I received my sticker with the date range for my second dose, and we began to make our way back out to the parking lot. Physically, I haven’t had any side effects, not even soreness at the injection site. Emotionally though, I feel lighter, with a renewed sense of relief and hope. The biggest relief for me personally is that I can safely begin to bring a full staff of caregivers back into my home to provide my caregiving services. There truly is nothing else like being able to floss your teeth or get dressed whenever you want to.
A few things I learned:
I now have 40 to 60% immunity.
I will have 95% immunity after the second dose in January.
Side effects are more common after the second dose.
I can do safe check-ins with the CDC utilizing an app where I can report any side effects, and they will text me back if needed.
For someone who has a weak immune system and fragile respiratory system (see my blog post titled “The experience that was worse than the 1992 car accident that left me paralyzed”). This new feeling of hope regarding my health is overwhelming. Hope is an amazing feeling. It is such an overwhelmingly strong emotion, but it’s so peaceful at the same time.
If you’ve ever had a renewed sense of hope about the health of you or one of your family members, you will know exactly what that feeling is like. It’s a different kind of hope. It’s one thing to hope for something like a good job offer, a good opportunity, a certain outcome. It’s a very different experience to have hope for the future of your health.
My family and I will remain vigilant in our mask-wearing and social distancing. Even after the second dose, I won’t be increasing my socialization or interactions with others beyond Zac and my caregivers until the medical community and scientists tell us that enough people have received the vaccine for the community to be a safe place.
While my immune response might be strengthened, I realize that the reality is that the majority of people have yet to receive the vaccine. I refuse to be a part of the spread of a virus that is robbing us of so many of our elders, vulnerable citizens, and others.
I grew up with a strong sense of community–a community in which daily life practice reflects the understanding that “What is good for the community, is good for the individual.” I don’t know any other way to be, and I’m thankful for being raised that way.
Thank you to those of you who have contributed to our community’s health and safety by wearing masks, social distancing, and making sacrifices throughout the year. Thank you for being a part of the solution and not a part of the problem.
Kelly
My heart burst with such love and appreciation for all our Health force has done for us.

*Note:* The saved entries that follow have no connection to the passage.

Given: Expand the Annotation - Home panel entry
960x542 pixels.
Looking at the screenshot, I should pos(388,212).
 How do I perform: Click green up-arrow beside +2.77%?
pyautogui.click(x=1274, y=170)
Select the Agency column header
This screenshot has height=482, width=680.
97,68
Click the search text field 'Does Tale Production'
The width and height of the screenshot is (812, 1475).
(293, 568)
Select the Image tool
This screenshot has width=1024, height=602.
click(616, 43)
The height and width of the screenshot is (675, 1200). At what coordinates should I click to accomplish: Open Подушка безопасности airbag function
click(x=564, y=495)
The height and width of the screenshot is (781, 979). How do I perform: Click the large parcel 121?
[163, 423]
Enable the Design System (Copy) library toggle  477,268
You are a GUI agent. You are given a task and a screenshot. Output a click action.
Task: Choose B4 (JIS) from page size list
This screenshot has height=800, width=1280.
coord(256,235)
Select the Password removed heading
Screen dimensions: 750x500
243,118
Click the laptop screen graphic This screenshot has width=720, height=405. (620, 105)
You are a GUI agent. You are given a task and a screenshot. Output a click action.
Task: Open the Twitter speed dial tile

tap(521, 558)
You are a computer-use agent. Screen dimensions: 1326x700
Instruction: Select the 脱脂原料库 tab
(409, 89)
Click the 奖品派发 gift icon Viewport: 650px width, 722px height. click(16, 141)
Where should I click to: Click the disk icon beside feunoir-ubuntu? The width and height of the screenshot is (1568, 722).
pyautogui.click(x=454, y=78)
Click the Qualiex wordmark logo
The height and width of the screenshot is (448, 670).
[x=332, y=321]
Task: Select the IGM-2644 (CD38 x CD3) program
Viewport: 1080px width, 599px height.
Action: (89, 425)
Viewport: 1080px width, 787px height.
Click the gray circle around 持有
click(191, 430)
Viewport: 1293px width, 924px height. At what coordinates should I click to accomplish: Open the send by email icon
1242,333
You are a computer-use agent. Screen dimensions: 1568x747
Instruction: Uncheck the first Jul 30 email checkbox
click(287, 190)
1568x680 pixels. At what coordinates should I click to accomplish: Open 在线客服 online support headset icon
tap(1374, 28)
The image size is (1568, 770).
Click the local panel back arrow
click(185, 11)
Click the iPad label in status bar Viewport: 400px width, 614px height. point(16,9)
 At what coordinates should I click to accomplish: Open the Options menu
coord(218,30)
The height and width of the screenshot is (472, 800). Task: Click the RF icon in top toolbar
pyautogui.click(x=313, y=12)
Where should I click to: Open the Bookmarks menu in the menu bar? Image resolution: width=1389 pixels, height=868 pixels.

So happy your half way there to being safe from this virus. Monday I will receive mine. I am also exited and was called f’in stupid for being so excited. My mind is set and I will not let the bad control my opinion
Much love and prayers for you and family
Robin
Wow, thanks for sharing. I was diffently going to one to wait till after the world had gotten the shot but reading your story I will go ahead and get it. The other day I called my caretaker to find out when I can get it. Still waiting to hear back.